** Records for the exercise **
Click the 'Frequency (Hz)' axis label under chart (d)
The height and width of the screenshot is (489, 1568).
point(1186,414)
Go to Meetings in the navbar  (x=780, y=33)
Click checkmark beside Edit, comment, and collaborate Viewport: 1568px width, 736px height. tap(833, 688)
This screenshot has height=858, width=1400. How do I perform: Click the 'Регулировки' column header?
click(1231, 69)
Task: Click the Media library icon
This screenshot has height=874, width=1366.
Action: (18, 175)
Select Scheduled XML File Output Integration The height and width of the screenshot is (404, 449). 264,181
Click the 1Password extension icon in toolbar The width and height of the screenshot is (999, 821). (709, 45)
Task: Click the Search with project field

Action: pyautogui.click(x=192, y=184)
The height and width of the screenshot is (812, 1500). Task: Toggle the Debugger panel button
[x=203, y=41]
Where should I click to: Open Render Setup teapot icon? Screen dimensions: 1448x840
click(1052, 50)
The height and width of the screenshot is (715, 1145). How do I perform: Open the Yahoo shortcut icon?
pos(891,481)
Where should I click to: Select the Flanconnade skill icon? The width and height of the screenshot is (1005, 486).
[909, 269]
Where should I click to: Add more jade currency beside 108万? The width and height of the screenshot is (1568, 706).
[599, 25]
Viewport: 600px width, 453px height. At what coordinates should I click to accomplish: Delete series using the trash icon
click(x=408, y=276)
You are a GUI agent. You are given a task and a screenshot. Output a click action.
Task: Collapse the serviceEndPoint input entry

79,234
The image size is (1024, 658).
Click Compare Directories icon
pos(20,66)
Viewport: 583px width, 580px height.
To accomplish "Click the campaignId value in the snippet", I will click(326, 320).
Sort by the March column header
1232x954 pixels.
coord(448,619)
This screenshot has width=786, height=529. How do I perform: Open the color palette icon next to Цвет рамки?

** Stated goal **
Convert every line of the entries above into a numbered list, omitting the blank lines.

** Written reply **
1. Click the 'Frequency (Hz)' axis label under chart (d)
2. The height and width of the screenshot is (489, 1568).
3. point(1186,414)
4. Go to Meetings in the navbar  (x=780, y=33)
5. Click checkmark beside Edit, comment, and collaborate Viewport: 1568px width, 736px height. tap(833, 688)
6. This screenshot has height=858, width=1400. How do I perform: Click the 'Регулировки' column header?
7. click(1231, 69)
8. Task: Click the Media library icon
9. This screenshot has height=874, width=1366.
10. Action: (18, 175)
11. Select Scheduled XML File Output Integration The height and width of the screenshot is (404, 449). 264,181
12. Click the 1Password extension icon in toolbar The width and height of the screenshot is (999, 821). (709, 45)
13. Task: Click the Search with project field
14. Action: pyautogui.click(x=192, y=184)
15. The height and width of the screenshot is (812, 1500). Task: Toggle the Debugger panel button
16. [x=203, y=41]
17. Where should I click to: Open Render Setup teapot icon? Screen dimensions: 1448x840
18. click(1052, 50)
19. The height and width of the screenshot is (715, 1145). How do I perform: Open the Yahoo shortcut icon?
20. pos(891,481)
21. Where should I click to: Select the Flanconnade skill icon? The width and height of the screenshot is (1005, 486).
22. [909, 269]
23. Where should I click to: Add more jade currency beside 108万? The width and height of the screenshot is (1568, 706).
24. [599, 25]
25. Viewport: 600px width, 453px height. At what coordinates should I click to accomplish: Delete series using the trash icon
26. click(x=408, y=276)
27. You are a GUI agent. You are given a task and a screenshot. Output a click action.
28. Task: Collapse the serviceEndPoint input entry
29. 79,234
30. The image size is (1024, 658).
31. Click Compare Directories icon
32. pos(20,66)
33. Viewport: 583px width, 580px height.
34. To accomplish "Click the campaignId value in the snippet", I will click(326, 320).
35. Sort by the March column header
36. 1232x954 pixels.
37. coord(448,619)
38. This screenshot has width=786, height=529. How do I perform: Open the color palette icon next to Цвет рамки?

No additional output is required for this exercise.